Dennis Kempe (born 24 June 1986) is a German professional footballer who plays as a defender for  club Wehen Wiesbaden. He has previously played for Borussia Mönchengladbach II, VfL Wolfsburg II, 1. FC Kleve, FC Vaduz, VfR Aalen, Karlsruher SC and Erzgebirge Aue.

Club career

Early career
Born in Wesel, Kempe played youth football with TV Voerde and SuS Dinslaken before joining the academy of Borussia Mönchengladbach in 2002. Having made his senior debut for Borussia Mönchengladbach II in August 2006, Kempe played for VfL Wolfsburg II and 1. FC Kleve before signing for Liechtenstein based Swiss Challenge League club FC Vaduz in the summer of 2009. After making 12 league appearances across the 2009–10 season for Vaduz, Kempe joined 3. Liga club VfR Aalen on 2 September 2010 on a one-year contract.

Karlsruher SC
In the summer of 2011, Kempe joined Karlsruher SC on a one-year contract, with him making his debut for the club on 17 July 2011 in a 3–2 win at home to MSV Duisburg, He was a regular player for Karlsruhe during the first half of the season, but as a result of influenza, did not appear for the club during the second half of the season. Despite this, at the end of the 2011–12 season, following Karlsruhe's relegation to the 3. Liga , Kempe signed a new two-year contract with the club, lasting until 30 June 2014.
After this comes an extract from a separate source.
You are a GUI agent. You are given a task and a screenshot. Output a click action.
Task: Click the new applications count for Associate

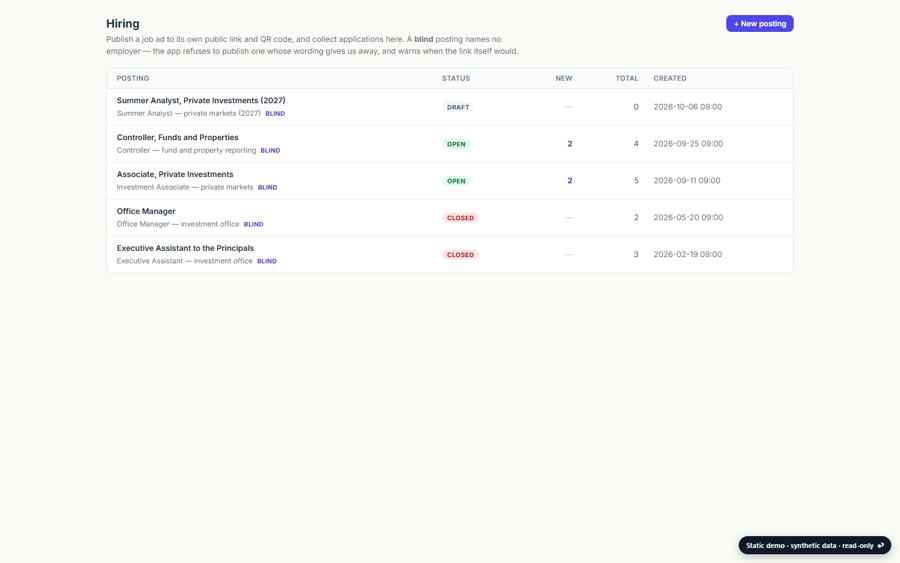(569, 180)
The 2012–13 season saw Kempe make 23 appearances in the 3. Liga, scoring thrice, as the club were promoted back to the 2. Bundesliga. On 18 September 2013, Kempe signed a two-year contract extension with Karlsruhe, keeping him at the club until 2016. Kempe remained a fairly regular player at Karlsruhe, though he often suffered from injuries that limited his playing time.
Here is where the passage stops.